Denison Dam, Embankment dam across Bryan County, Oklahoma and Grayson County, Texas, United States.
Denison Dam is an earthen embankment dam built across the Red River on the border between Oklahoma and Texas, forming Lake Texoma. The dam is roughly a mile (1.6 km) long and is one of the largest earthen dams in the United States, built for flood control and power generation.
Work on the dam started in 1939 as part of a federal effort to tame the Red River, which had caused repeated flooding across the surrounding region for generations. The project was completed in 1944, with the final years of construction coinciding with World War II.
The dam sits on the state line between Oklahoma and Texas, and visitors can walk across it and stand in two states at once. The lake it created, Lake Texoma, draws people from both sides of the border for fishing and outdoor recreation.
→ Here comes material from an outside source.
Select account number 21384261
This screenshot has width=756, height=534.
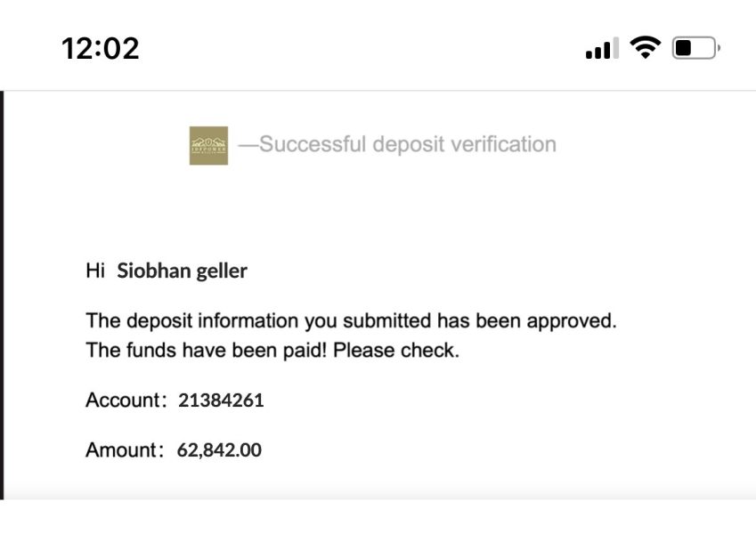coord(221,401)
The dam is accessible by road and sits between the city of Denison, Texas and the Oklahoma side of Lake Texoma, making a car the easiest way to get there. Several parks and recreation areas surround the lake on both sides, so it is worth planning for at least half a day.
During the final years of construction, prisoners of war from North Africa were brought in to work on the site, an unusual detail for an American infrastructure project of that era. Their presence connected a remote corner of the American South directly to the wider events of World War II.